→ TEXT UNDER STUDY
Only a few more days to go before Open Data Day is upon us. For each of the next few days I’m going to look at a set of data from one of the levels of government and try to get some utility out of it. Some of the data sets which come out of the government have no conceivable use to me. But that’s the glory of open data, somebody else will find these datasets to be more useful than a turbo-charged bread slicer.

Today I’m looking at some of the data the provincial government is making available through The Office of Statistics and Information. This office seems to be about the equivalent of StatsCan for Alberta. They have published a large number of data set which have been divided into categories of interest such as “Science and Technology”, “Agriculture”, “Construction”. Drilling into the data sets typically gets you a graph of the data and the data used to generate the graph. For instance looking into Alberta Health statistics about infant mortality gets you to this page.

→ GIVEN ENTRIES
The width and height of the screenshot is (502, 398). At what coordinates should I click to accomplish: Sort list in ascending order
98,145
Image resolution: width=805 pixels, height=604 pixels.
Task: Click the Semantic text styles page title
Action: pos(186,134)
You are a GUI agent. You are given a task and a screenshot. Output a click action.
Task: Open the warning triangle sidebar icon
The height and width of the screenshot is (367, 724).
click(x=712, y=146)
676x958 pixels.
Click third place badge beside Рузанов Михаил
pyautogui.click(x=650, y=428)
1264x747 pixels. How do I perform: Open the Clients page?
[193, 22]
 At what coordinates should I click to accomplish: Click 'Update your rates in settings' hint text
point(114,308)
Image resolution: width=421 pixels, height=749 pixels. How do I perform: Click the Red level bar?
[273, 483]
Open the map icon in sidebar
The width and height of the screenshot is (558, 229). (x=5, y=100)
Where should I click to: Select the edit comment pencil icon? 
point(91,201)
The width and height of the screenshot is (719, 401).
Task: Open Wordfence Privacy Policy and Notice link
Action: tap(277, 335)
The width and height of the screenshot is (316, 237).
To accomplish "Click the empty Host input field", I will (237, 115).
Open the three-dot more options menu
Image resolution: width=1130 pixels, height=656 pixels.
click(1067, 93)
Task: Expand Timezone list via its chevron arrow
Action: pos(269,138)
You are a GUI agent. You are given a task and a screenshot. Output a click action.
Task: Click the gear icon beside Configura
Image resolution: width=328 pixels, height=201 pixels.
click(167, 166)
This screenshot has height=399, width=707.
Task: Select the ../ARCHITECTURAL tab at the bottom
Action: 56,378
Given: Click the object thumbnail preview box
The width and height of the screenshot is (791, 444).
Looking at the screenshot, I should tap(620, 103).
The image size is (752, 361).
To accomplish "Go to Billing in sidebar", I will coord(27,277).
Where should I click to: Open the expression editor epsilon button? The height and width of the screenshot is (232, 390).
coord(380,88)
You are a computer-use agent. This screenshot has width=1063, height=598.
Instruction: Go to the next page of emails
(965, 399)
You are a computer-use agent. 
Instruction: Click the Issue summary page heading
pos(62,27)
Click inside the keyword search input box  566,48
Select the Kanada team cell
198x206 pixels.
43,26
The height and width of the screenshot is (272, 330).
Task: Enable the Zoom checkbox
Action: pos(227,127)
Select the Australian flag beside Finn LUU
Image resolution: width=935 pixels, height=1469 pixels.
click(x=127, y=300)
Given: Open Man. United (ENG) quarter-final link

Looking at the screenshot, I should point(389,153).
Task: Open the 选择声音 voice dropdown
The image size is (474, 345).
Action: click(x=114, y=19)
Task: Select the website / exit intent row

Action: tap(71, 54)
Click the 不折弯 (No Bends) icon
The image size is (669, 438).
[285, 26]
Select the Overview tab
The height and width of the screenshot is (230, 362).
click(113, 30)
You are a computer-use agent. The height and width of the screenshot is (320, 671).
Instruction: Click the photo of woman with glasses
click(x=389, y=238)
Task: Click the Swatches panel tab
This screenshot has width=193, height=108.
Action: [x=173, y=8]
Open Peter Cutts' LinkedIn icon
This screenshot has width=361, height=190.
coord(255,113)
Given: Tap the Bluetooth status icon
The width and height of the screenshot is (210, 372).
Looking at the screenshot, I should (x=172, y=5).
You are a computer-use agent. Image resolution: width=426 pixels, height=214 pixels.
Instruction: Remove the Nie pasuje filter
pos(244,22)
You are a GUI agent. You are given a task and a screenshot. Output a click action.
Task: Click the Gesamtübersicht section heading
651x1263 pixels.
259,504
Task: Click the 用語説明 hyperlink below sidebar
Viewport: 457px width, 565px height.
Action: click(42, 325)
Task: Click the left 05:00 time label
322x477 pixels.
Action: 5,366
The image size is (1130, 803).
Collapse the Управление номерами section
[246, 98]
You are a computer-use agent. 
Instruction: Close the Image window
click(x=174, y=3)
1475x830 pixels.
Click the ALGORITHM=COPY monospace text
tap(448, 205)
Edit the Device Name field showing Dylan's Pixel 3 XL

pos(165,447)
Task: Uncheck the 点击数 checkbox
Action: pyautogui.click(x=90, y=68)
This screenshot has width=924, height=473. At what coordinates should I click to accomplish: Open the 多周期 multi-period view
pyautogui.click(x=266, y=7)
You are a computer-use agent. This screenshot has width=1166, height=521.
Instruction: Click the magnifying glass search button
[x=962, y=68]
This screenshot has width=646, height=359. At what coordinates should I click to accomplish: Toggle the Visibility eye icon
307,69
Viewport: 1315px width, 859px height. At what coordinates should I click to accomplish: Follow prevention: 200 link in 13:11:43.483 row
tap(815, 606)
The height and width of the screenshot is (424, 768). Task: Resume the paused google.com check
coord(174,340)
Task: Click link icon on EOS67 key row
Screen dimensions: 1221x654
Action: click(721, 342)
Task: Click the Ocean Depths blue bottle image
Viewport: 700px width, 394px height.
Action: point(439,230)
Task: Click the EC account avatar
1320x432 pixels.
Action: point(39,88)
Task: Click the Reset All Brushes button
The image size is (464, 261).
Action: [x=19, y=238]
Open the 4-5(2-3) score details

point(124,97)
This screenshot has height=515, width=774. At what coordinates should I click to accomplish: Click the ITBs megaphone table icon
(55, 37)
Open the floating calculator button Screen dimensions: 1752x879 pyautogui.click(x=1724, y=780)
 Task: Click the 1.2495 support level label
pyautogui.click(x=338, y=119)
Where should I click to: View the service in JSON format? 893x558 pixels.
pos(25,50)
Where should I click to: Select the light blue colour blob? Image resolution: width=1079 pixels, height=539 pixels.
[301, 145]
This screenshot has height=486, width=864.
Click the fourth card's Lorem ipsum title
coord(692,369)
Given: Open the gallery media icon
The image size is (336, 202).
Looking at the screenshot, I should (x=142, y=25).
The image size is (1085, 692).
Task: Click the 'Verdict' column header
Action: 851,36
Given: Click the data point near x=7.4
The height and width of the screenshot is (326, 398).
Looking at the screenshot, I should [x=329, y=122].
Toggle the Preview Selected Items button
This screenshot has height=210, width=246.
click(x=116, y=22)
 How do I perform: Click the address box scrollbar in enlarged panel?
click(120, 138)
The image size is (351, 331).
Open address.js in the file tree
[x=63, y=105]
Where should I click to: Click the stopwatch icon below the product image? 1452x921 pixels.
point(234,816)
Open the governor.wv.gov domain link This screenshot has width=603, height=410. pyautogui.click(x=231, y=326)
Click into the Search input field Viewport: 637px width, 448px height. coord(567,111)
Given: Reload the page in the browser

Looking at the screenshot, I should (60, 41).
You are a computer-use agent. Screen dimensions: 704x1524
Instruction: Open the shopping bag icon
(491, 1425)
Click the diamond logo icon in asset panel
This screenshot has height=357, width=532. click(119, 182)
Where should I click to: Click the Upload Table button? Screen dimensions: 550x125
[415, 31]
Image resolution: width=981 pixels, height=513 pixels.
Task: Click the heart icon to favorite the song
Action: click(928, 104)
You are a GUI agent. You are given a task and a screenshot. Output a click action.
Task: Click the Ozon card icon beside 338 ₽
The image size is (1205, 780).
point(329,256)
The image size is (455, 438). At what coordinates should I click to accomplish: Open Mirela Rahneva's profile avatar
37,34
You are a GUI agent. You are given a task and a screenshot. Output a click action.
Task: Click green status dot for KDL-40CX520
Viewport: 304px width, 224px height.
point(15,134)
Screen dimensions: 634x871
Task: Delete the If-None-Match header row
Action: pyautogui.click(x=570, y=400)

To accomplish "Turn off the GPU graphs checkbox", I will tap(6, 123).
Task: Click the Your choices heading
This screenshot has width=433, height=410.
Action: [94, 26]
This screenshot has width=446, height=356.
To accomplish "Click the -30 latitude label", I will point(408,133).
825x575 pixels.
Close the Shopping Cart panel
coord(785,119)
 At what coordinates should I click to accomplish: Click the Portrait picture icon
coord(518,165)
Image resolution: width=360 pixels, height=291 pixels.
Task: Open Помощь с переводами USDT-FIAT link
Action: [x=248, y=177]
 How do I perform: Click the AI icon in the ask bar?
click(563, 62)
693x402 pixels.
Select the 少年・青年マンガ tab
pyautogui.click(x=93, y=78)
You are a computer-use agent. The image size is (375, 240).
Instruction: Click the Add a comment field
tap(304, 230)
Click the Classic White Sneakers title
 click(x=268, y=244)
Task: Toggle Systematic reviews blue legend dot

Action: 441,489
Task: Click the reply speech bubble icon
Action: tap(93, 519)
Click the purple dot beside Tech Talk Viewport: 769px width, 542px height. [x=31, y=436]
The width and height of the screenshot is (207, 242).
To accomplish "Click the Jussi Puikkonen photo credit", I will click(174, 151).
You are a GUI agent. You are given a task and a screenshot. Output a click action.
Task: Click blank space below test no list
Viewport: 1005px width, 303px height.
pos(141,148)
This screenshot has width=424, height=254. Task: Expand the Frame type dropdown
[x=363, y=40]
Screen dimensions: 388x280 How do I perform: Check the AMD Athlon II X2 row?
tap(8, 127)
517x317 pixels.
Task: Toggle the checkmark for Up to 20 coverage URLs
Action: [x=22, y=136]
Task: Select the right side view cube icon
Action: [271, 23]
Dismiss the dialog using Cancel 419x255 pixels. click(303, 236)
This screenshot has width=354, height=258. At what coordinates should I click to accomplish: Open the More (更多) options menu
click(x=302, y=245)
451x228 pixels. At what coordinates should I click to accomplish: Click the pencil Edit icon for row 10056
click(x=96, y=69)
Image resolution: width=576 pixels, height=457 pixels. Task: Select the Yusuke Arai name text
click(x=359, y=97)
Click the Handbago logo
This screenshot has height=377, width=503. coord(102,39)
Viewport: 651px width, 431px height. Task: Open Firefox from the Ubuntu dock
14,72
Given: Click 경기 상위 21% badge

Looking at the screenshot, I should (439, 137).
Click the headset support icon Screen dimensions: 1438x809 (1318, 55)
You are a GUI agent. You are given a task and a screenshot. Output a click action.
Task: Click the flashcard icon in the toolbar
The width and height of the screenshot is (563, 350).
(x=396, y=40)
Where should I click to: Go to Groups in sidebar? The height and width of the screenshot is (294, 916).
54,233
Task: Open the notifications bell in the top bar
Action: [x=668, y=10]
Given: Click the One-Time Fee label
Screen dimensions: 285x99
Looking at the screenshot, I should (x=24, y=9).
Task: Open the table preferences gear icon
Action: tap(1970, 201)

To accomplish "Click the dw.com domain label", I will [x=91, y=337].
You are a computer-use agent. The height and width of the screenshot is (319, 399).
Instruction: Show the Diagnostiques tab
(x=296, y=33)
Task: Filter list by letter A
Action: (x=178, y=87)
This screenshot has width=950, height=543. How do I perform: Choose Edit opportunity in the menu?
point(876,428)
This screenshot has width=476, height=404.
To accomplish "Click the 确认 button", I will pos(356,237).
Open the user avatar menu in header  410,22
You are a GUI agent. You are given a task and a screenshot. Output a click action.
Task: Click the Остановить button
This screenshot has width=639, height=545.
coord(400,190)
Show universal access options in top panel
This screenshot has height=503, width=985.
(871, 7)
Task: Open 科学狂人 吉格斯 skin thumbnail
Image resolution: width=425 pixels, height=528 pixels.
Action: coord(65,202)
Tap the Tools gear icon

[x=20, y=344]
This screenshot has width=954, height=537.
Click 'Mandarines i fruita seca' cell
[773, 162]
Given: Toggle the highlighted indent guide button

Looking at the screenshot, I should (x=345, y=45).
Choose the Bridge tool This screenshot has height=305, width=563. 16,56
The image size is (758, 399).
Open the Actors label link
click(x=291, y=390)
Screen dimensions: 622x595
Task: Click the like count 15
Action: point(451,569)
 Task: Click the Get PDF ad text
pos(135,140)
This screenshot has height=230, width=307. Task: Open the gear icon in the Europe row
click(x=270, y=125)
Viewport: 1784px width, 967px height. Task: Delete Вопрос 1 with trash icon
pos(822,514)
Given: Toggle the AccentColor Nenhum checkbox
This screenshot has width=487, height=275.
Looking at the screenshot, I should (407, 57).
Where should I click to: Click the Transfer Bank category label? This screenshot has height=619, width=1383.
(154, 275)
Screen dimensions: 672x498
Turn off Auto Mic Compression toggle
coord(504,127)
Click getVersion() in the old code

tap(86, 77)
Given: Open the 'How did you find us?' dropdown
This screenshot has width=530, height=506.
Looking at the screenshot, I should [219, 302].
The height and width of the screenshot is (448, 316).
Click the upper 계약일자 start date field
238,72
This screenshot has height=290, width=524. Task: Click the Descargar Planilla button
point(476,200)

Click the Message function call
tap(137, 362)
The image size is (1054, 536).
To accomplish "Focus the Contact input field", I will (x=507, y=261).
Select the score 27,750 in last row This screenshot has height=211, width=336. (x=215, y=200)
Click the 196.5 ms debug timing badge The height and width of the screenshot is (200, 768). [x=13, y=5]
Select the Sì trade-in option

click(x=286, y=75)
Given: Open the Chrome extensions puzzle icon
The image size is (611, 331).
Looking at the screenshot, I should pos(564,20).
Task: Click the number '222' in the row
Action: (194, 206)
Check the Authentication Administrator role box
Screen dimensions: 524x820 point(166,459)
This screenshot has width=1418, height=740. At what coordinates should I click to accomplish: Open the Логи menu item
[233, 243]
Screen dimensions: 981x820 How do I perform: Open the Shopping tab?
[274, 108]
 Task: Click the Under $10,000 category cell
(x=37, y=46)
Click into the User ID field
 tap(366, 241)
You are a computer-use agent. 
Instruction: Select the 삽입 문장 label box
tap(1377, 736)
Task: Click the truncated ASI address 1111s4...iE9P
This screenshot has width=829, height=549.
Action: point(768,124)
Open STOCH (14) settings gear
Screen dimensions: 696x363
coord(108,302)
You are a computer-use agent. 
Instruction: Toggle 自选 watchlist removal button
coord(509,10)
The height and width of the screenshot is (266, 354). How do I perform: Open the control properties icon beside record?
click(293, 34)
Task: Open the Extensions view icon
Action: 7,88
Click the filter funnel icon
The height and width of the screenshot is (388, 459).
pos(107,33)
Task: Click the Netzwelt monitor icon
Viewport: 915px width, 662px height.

→ PROBLEMS TO SOLVE
[1] Can you print the open data post from "Only a few more" to "turbo-charged bread slicer."?
[2] Will you proceed with the open data post from the point where it stops?
These records were taken from a different source than the open data post.

→ TASK-BY-TASK ANSWERS
[1]
Only a few more days to go before Open Data Day is upon us. For each of the next few days I’m going to look at a set of data from one of the levels of government and try to get some utility out of it. Some of the data sets which come out of the government have no conceivable use to me. But that’s the glory of open data, somebody else will find these datasets to be more useful than a turbo-charged bread slicer.

[2]
The Office of Statistics and Information, which I’ll call OSI for the sake of my fingers, seems to have totally missed the point of OpenData. They have presented data as well as interpretation of the data as OpenData. This is a cardinal sin, in my mind. OpenData is not about giving people data you’ve already massaged in a CSV file. It is about giving people the raw, source data so that they can draw their own conclusions. Basically give people the tools to think by themselves, don’t do the thinking for them.

The source data they give doesn’t provide any advantage over the graph, in fact it is probably worse. What should have been given here is an anonymized list of  all the births and deaths of infants in Alberta broken down by date and by hospital. From that I can gather all sorts of other interesting data such as

  • Percentage of deaths at each hospital
  • Month of the year when there are the most births(always fun for making jokes about February 14th + 9 months)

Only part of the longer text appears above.